With the Spaniard moving on, we look back at five of his top drives for STR.
Scuderia Toro Rosso announced on Saturday they were releasing Carlos Sainz Jr after the Japanese Grand Prix.
Sainz will race for the Renault Sport Formula One team from the USA Grand Prix onwards with Daniil Kvyat partnering Pierre Gasly at STR.
Here, we look back at five of the Spaniard’s best drives since his debut for the team in 2015.
In Carlos Sainz Jr’s first grand prix, all the talk was about his teenage teammate Max Verstappen as many questioned the 17-year-old’s eligibility to be on the grid at such a young age. Engine trouble meant Verstappen did not even make the chequered flag while his Spanish teammate drove a mature race to make it into the points on debut in ninth place. Sainz admitted afterwards he had hoped for better having qualified in an impressive eighth place making thereby earning raised eyebrows for both Scuderia Toro Rosso drivers at the season start.

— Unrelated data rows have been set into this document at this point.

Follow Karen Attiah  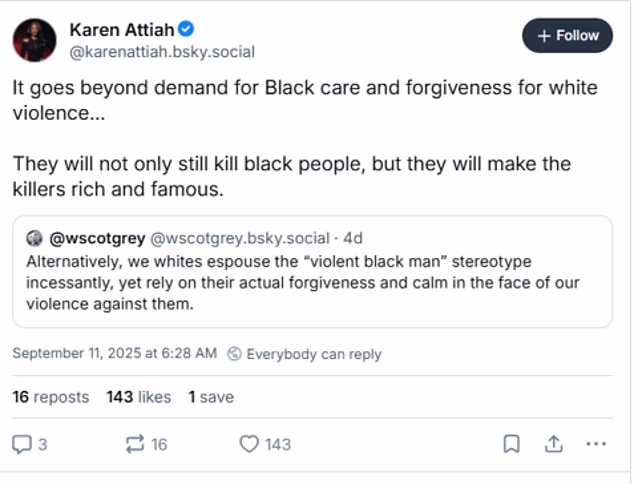(x=567, y=36)
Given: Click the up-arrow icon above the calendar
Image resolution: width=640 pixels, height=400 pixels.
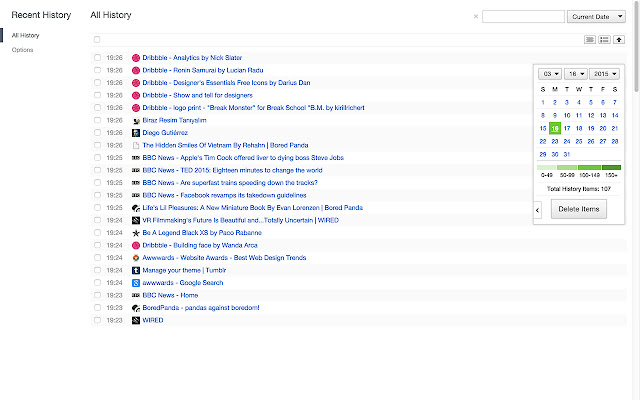Looking at the screenshot, I should pyautogui.click(x=618, y=40).
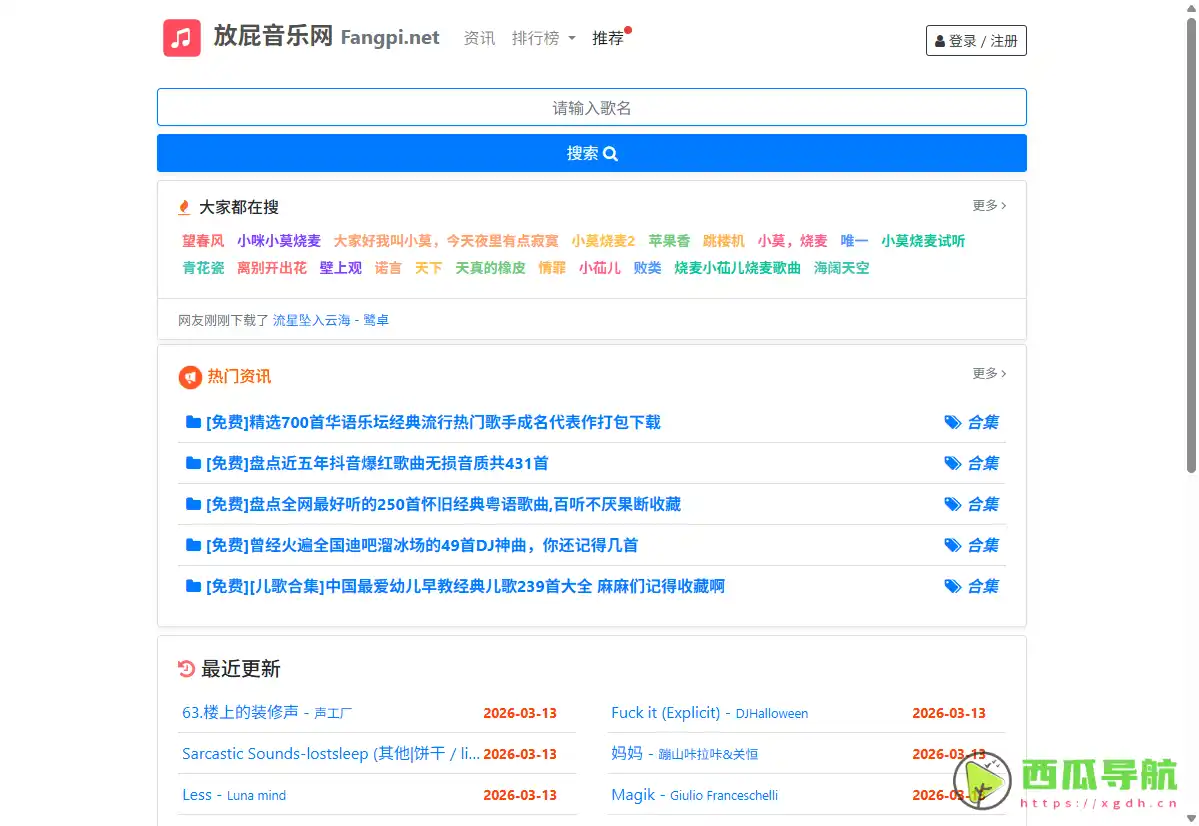Select the 推荐 menu item
The image size is (1199, 826).
[x=609, y=38]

A crash at turn four meant Sainz did not set a qualifying time and had to get special dispensation to start the race from the back of the grid. But a flurry of incidents in front of him saw him surge up to 10th place by the end of lap one from 20th. He continued his climb up the order to finish in sixth place overall but a five-second post-race penalty – dished out for speeding in the pit lane – cost him a place to Jenson Button but still his best result of an opening season in the sport.

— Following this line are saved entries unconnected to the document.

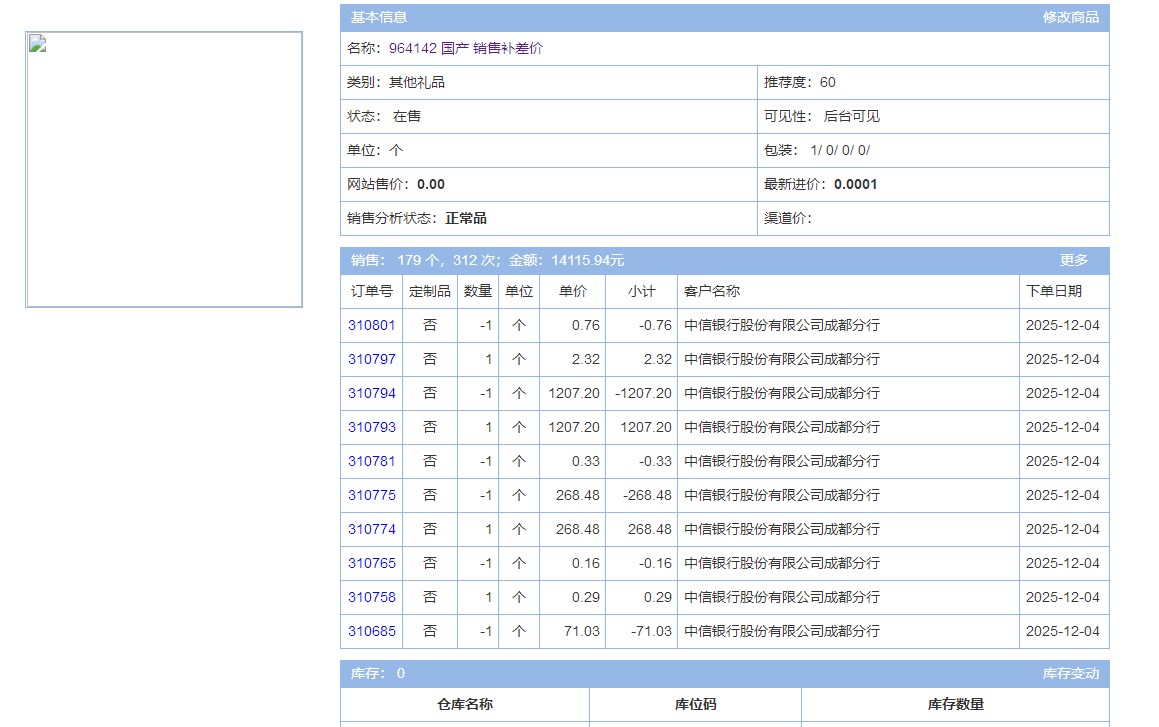The width and height of the screenshot is (1159, 727).
Task: Click the 下单日期 column header
Action: click(1054, 291)
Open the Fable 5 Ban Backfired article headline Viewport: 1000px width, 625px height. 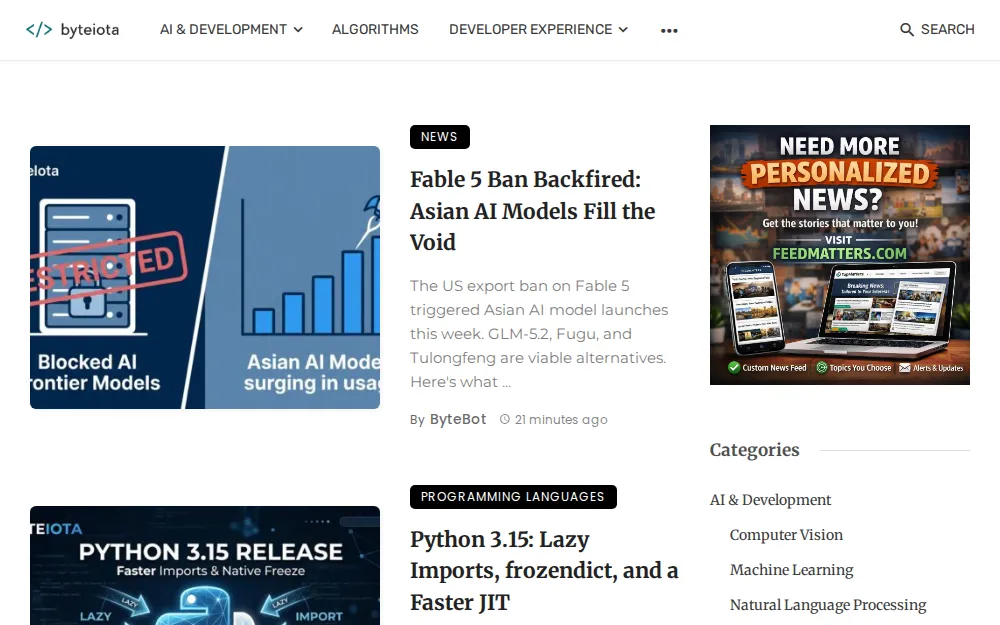pos(533,211)
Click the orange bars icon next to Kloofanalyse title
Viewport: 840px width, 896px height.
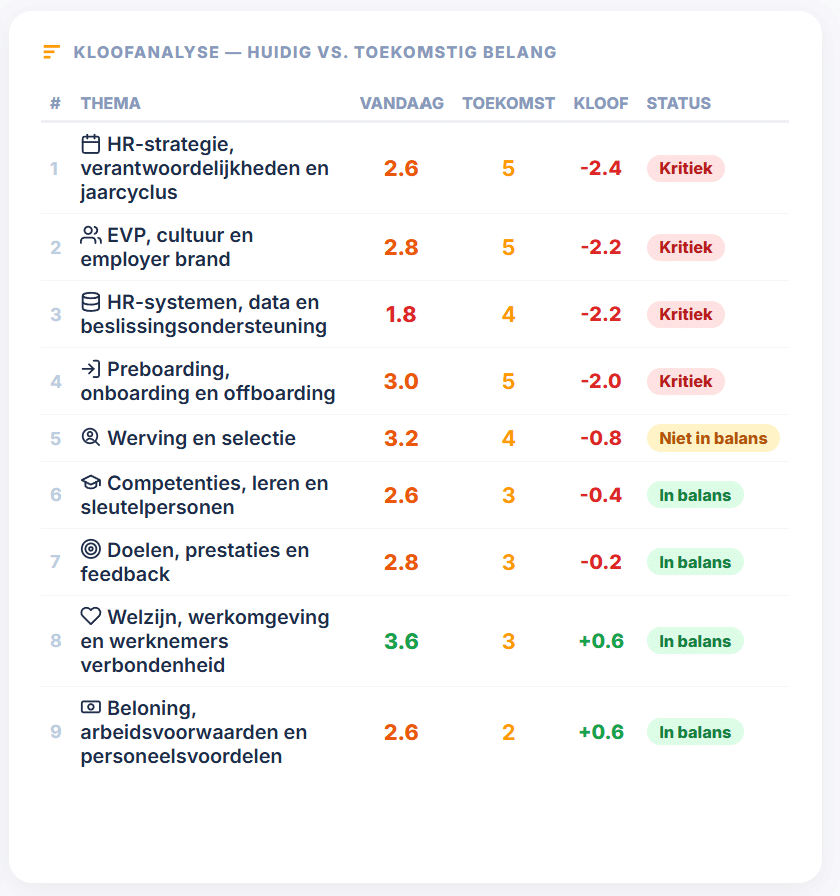51,52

When the Scuderia Toro Rosso failed to get anywhere near to Q3 at last year’s Brazilian Grand Prix, his pace and position in 15th on the grid suggested a difficult 71-lap race lay ahead at Interlagos. But then the heavens opened up, causing a concertina effect on the field and Sainz was able to show what he was capable of. The Spaniard scythed through a litany of cars in front of him, thanks in part to a decision to keep him on the extreme tyres rather than an early switch to the intermediates. Afterwards, he said: “I love the rain, I’ve always been strong in the wet.”
Scuderia Toro Rosso had been two seconds off the pace at the preceding race in Spain but Sainz conjured up a magical lap in Monaco to park in sixth place after qualifying without any major new parts on the car. It was a position he maintained to the finish matching his previous best in the sport. All the more impressively, sixth place was achieved despite Lewis Hamilton breathing down his neck a place back in seventh for much of the latter part of the race. It was perhaps no surprise that Sainz later described it as “the perfect weekend”.

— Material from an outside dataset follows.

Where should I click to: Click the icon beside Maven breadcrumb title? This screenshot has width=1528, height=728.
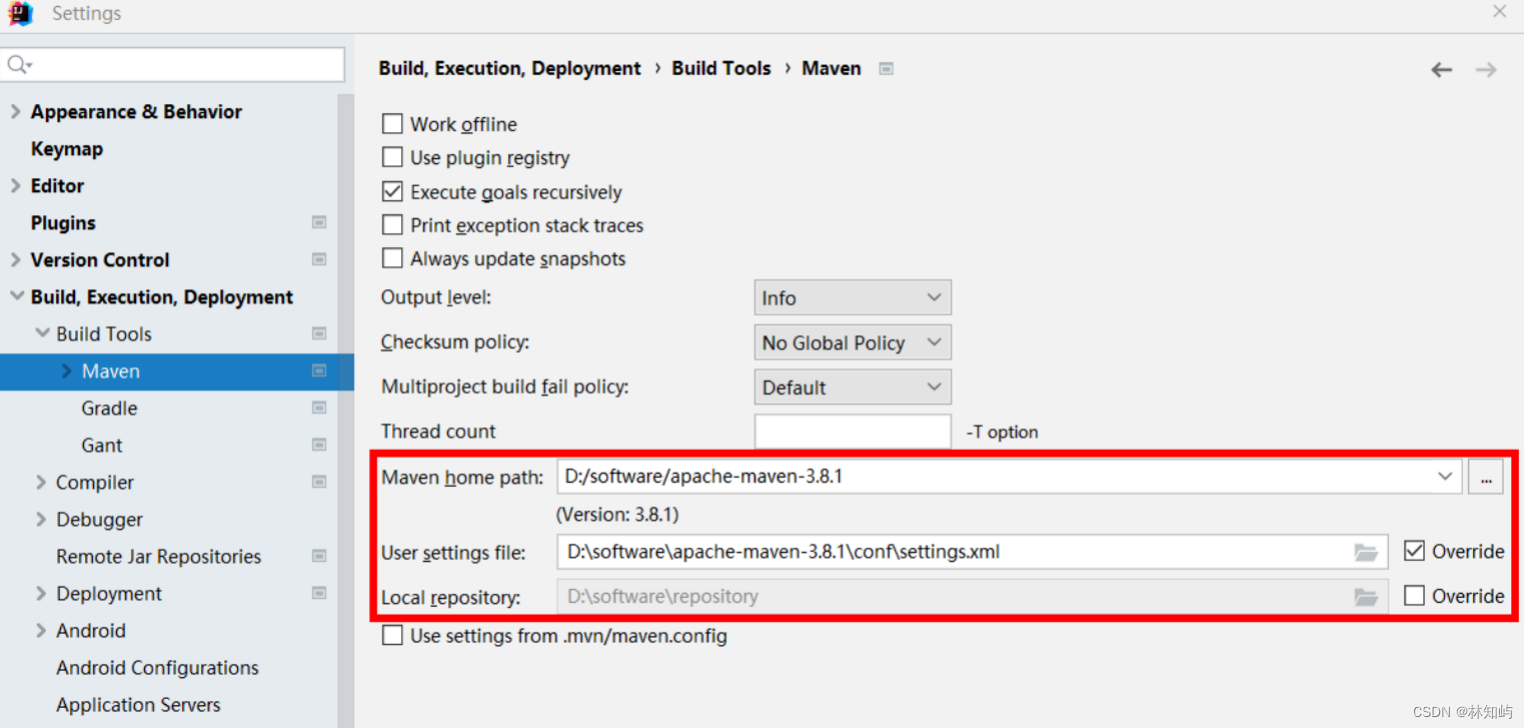(x=885, y=67)

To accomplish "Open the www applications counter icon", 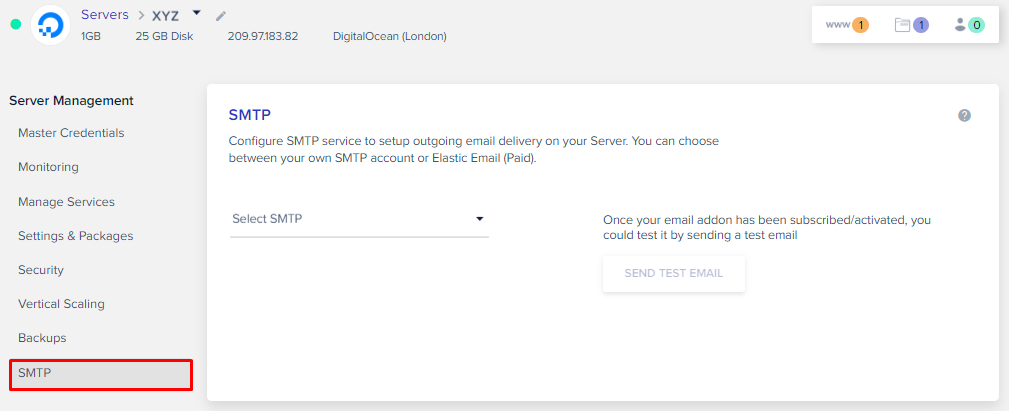I will coord(847,25).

Just days after it was announced that Sainz’s time at Scuderia Toro Rosso was coming to an end with an impending switch to Renault, he pulled off the highest race finish of his career, just missing out on a podium spot in fourth place. Sainz was helped by a stunning start to a chaotic race in which he charged his way past Sergio Perez, Jolyon Palmer, Stoffel Vandoorne and Esteban Ocon. Forced to defend his position on super soft tyres while others chasing were on ultra soft tyres, Sainz understandably described it as the best race of his career. He added: “We finished fourth, which is incredible, unthinkable.”